A Walk Along the River
We went to the zoo a few days ago. We’d planned to go swimming at Hostivař but it rained in the morning and was cool, so we changed plans. Fine by me. When it’s cool, I quite enjoy the zoo. When it’s hot, it’s sweaty and also, it’s crowded, and depressing, because especially the polar bears and the elephants look miserable, and tempers get short (mine).
Anyway, it did get hotter, but Isabel slept for quite a while, and Sam didn’t behave TOO badly. There was an interesting drama in slow motion between a young, small giant tortoise and an older one. Hard to know what really was going on. All of the big tortoises were scattered about the lawn like rocks, and only one little one off in the corner was moving at all. As he(or she) moved in the direction of one of the others, that one moved his/her body a slight bit to face the little one, who paused, then changed direction.
Now, remember, these are turtles (or tortoises, I’m never sure on that one) and they are slow. It’s like watching Tim Conway.
So, as the little one scampered (relatively) away, the big one slowly raised up on his/her hind legs and gave chase. We lost sight of them when the little one climber over a rock and the big one went after it.
My theory is that the young turtle was bothering his mother, who went after him. But I’m no expert on turtles.

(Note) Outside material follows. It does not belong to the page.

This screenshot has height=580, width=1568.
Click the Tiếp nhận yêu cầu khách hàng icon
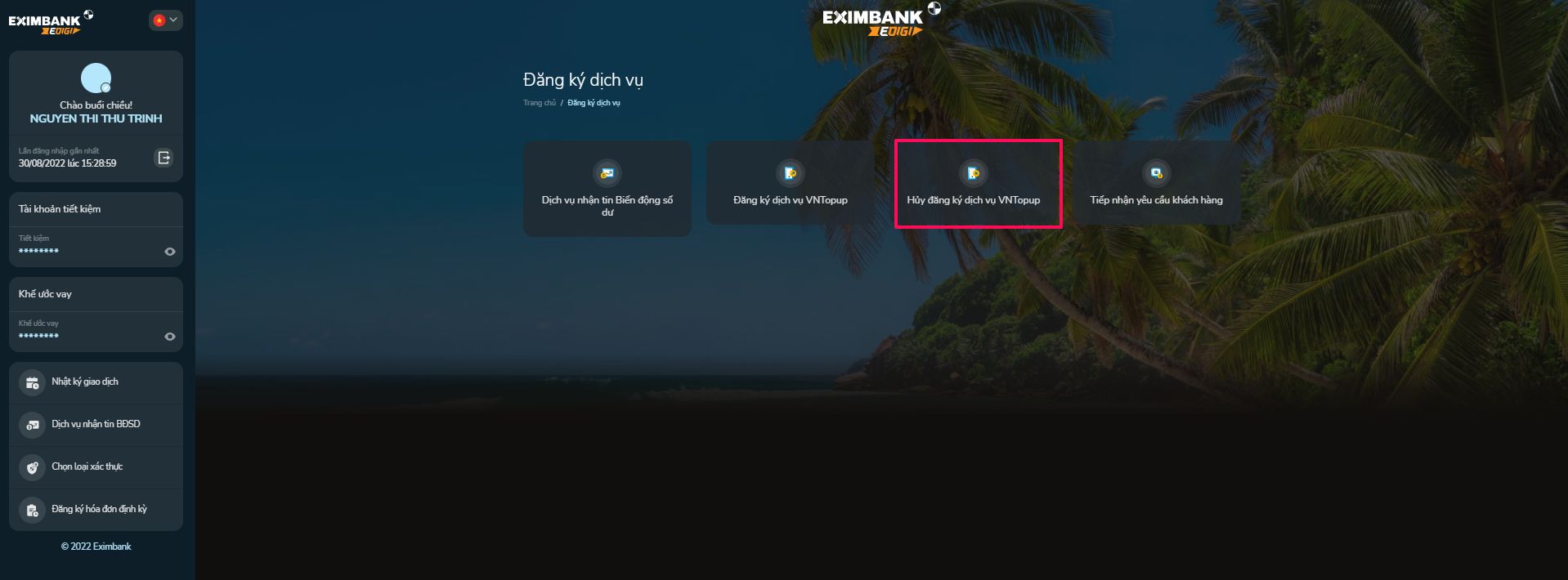click(x=1156, y=173)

There was a while were it seemed as if it would rain and we hurried to see the kangaroos, because Isabel had woken up and she wanted to see kangaroos, so we wanted to see the kangaroos before it rained. Then we saw the Polar Bear, the Malaysian pavilion which was a bust because almost no animals were visible (so much of every visit to the zoo is spent looking into empty cages), and the seals again on our way out. We had lunch outdoors at the restaurant there.

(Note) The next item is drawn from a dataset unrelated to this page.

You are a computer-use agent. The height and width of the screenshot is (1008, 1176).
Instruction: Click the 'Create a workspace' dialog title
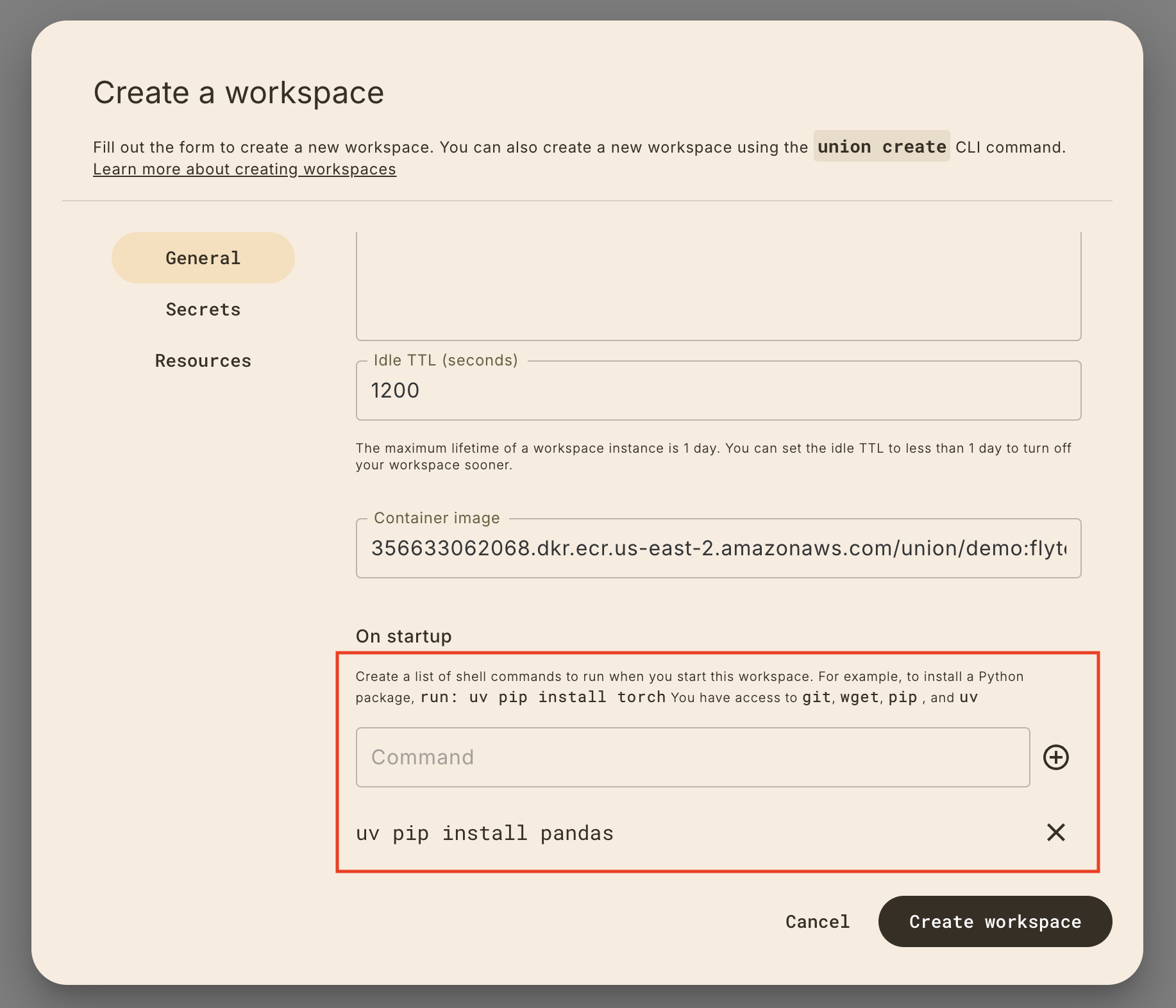coord(239,92)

I’d suggested that perhaps we could walk home, because it actually is possible to do it from there to here and be in green space almost the whole way. I was really surprised when, at the end of the meal, Helen said O.K. We’d been walking all day, I’d stepped on her foot at one point, and long walks are not really her thing, but off we went.
The trail goes along the river but where the bridge goes across to Stromovka, you carry on straight and you wind up on a backwater of the river, where the playground is below Sam’s football training ground, and then walk across a dam and you eventually come to a tunnel under Libensky Most and there you are.
There’s a Trojan Horse, which is a snack stand but they are already closed. There is a kayak run and there was a team training going on.
Isabel said “Look, a boat” and I looked and there was a piece of milk carton, floating in the water, and it did look a little like a toy boat, and she thought that was very funny. I hate it that there are people with such a complete lack of sensitivity that they would see a river as a place to throw a piece of trash instead of as a pristine point of meditation passing unperturbed through the heart of unbearable urban agglomeration, as a flowing liquid symbolic of the march of time, the sweep of human history, the constant forward motion of our aspirations, as a place of beauty to be shared by all. But Isabel thought it was funny. She’s only 3. She can hold off on the rage for awhile.